= Craig H. Russell =

American composer of classical music (born 1951)

Craig H. Russell (born April 3, 1951) is an American composer of classical music.

Russell was educated at the University of New Mexico and then the University of North Carolina at Chapel Hill, and began a career both as a classical guitarist and as a composer of classical music, in which he follows in the stylistic footsteps of Aaron Copland. He has also been associated with the vocal ensemble, Chanticleer, as well as holding a professorship at California Polytechnic State University, San Luis Obispo.
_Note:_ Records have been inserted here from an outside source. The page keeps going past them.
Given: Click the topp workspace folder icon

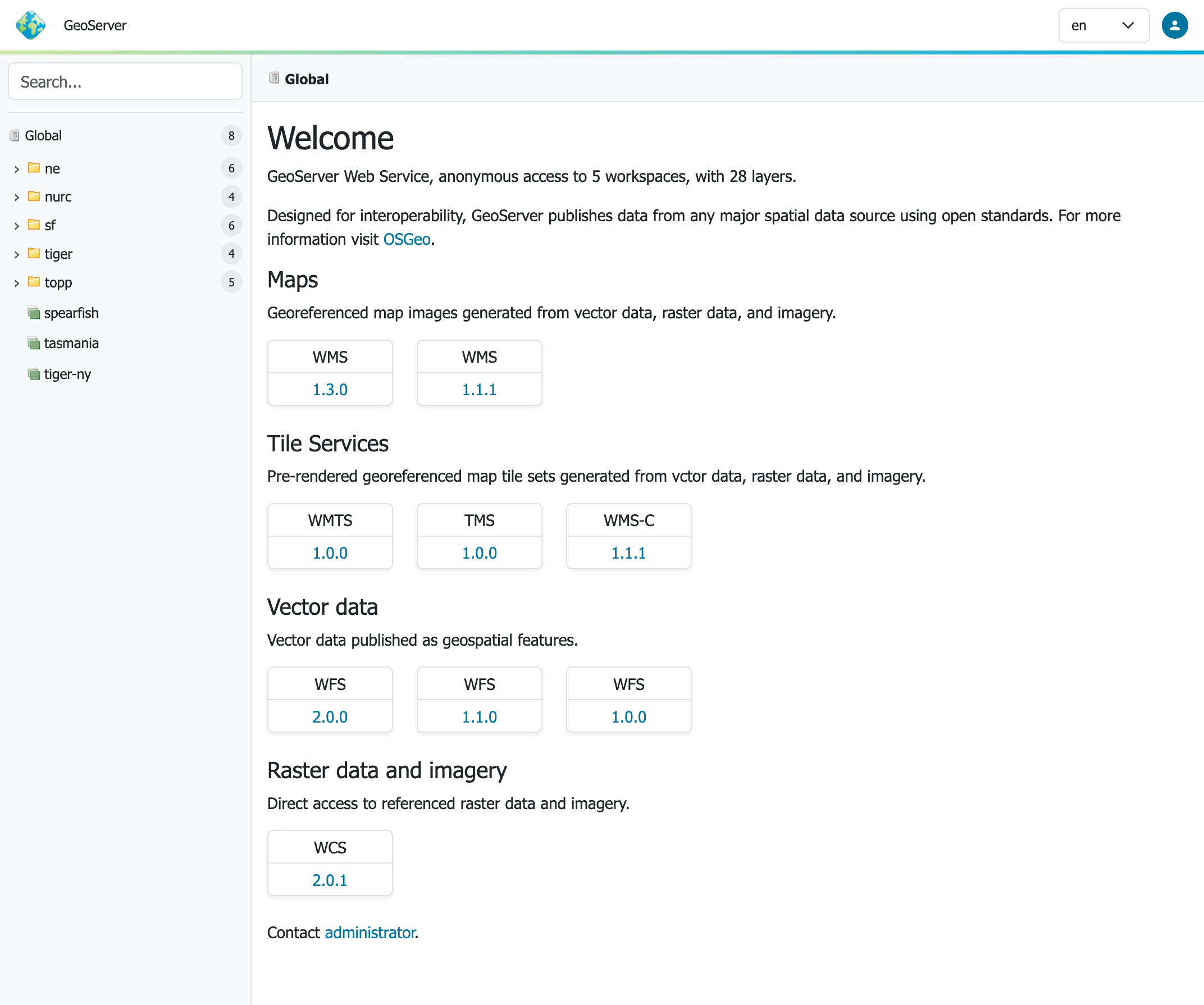Looking at the screenshot, I should pos(34,282).
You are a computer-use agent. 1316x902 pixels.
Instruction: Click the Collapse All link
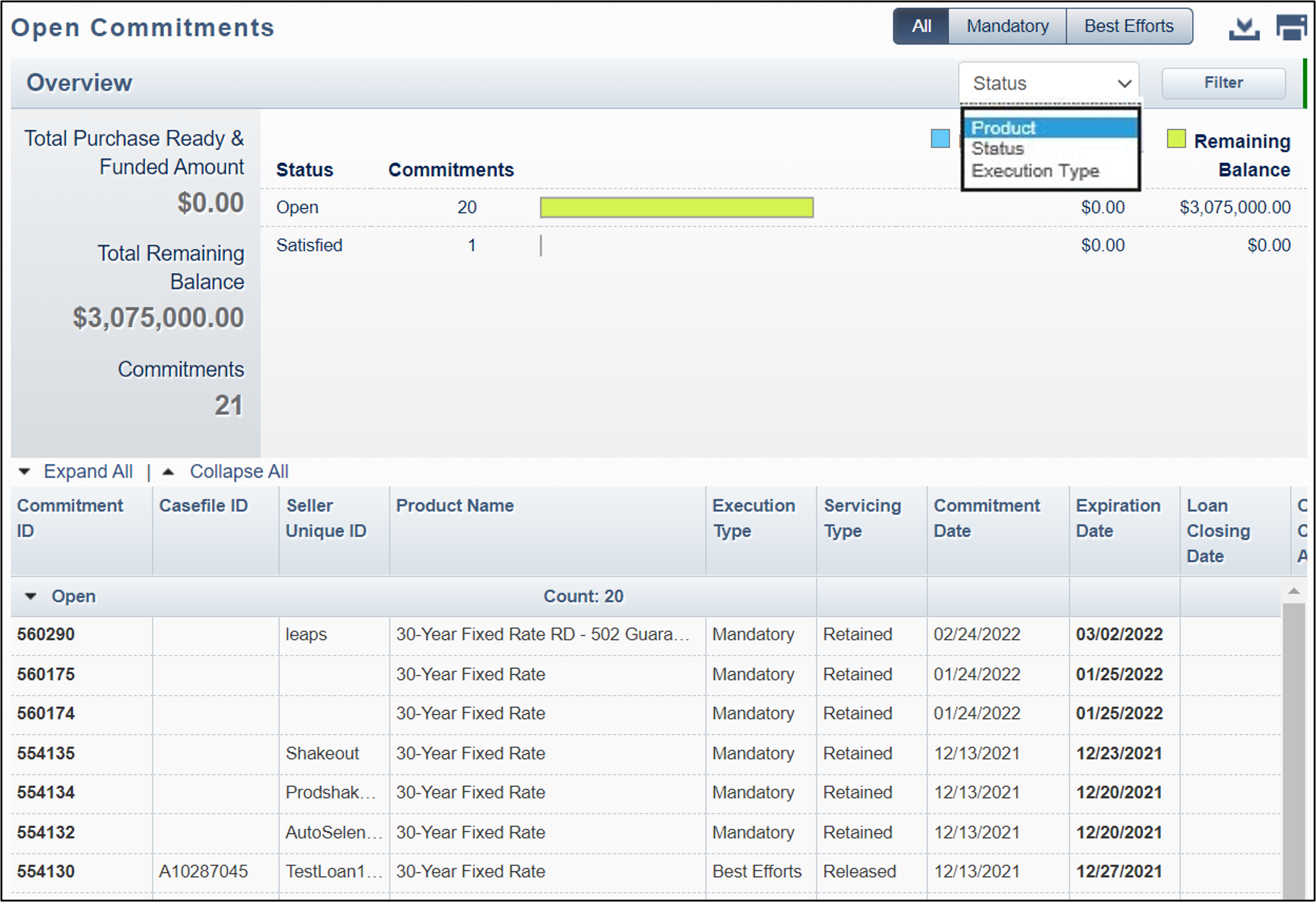pos(239,471)
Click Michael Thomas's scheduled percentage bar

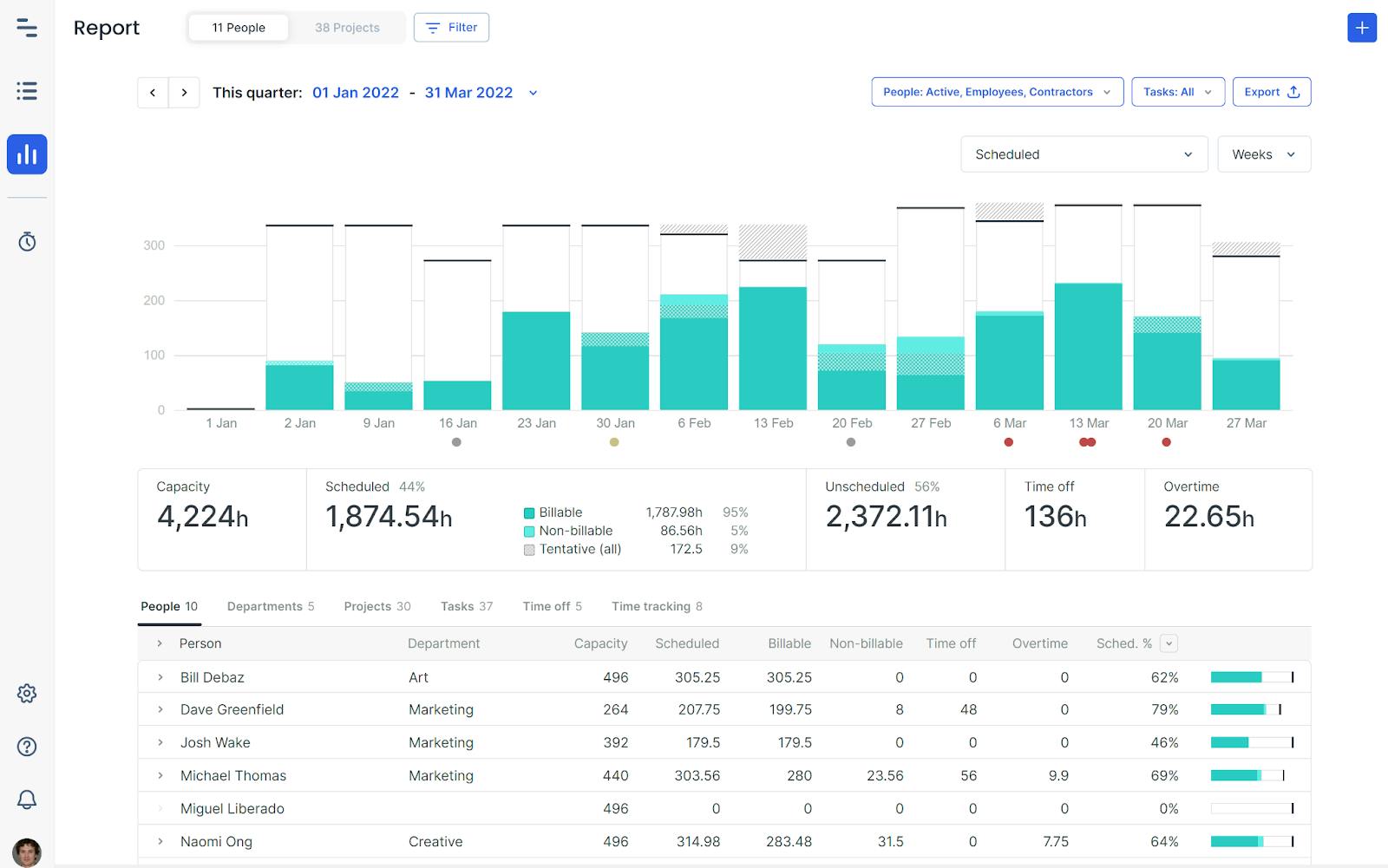point(1249,775)
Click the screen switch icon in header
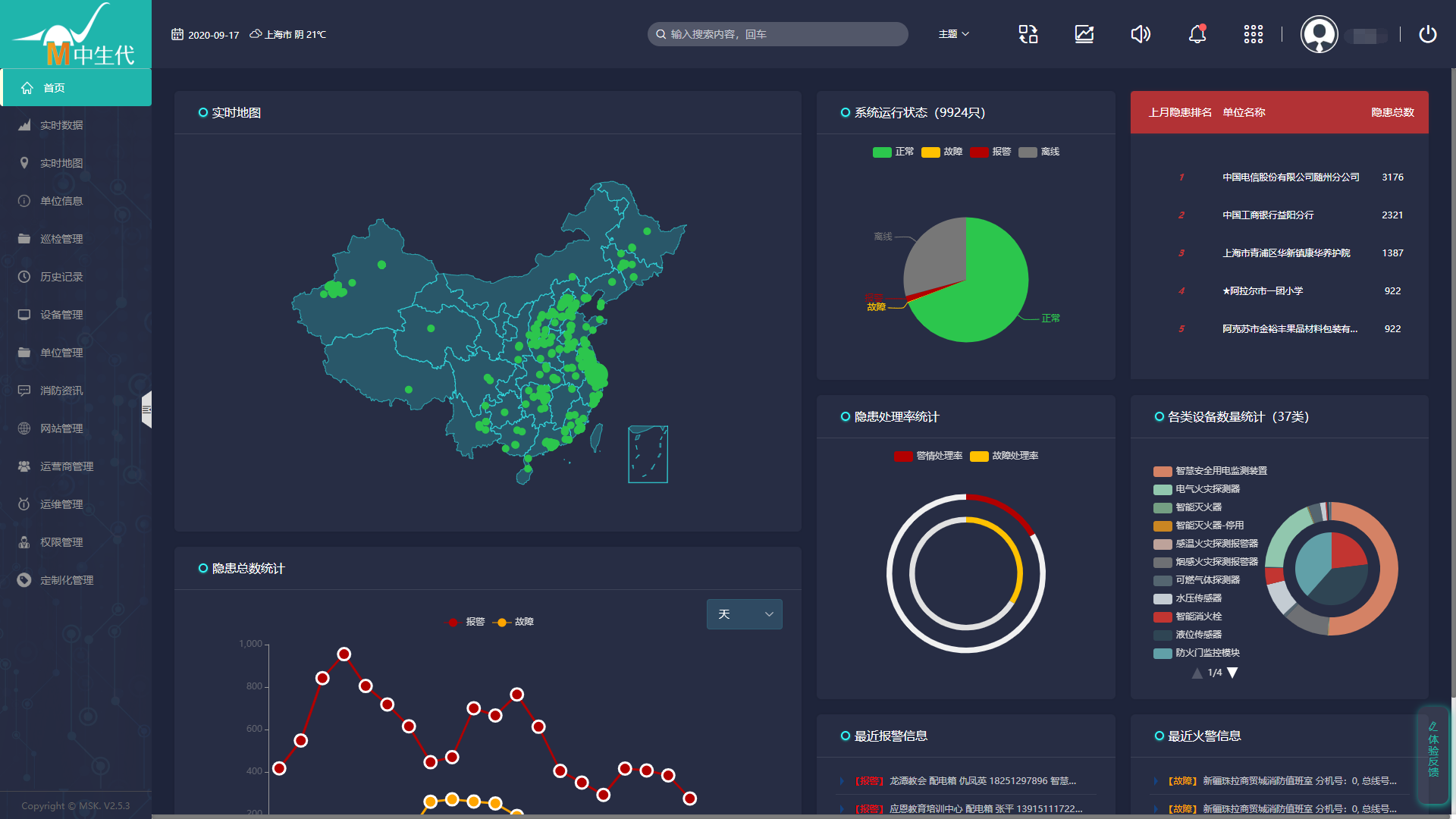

Russell composed Middle Earth, a suite after J. R. R. Tolkien's The Hobbit and The Lord of the Rings, for the San Luis Obispo Youth Symphony. Commissioned in 1995, a recording was released on disk in 2000 by the San Luis Obispo Symphony, together with his Rhapsody for Horn and Orchestra, and the second movement of his Symphony No. 2 ("American Scenes"). He also arranged three compositions for the 2006 film Nacho Libre, which were performed by Chanticleer.

==Discography==
- Russell, Craig. Rhapsody for Horn and Orchestra; Middle Earth; Gate City—A Methodist Hymn. Richard Todd, horn; San Luis Obispo Symphony Orchestra. Michael Nowak, cond. Naxos American Classics CD 8.559168.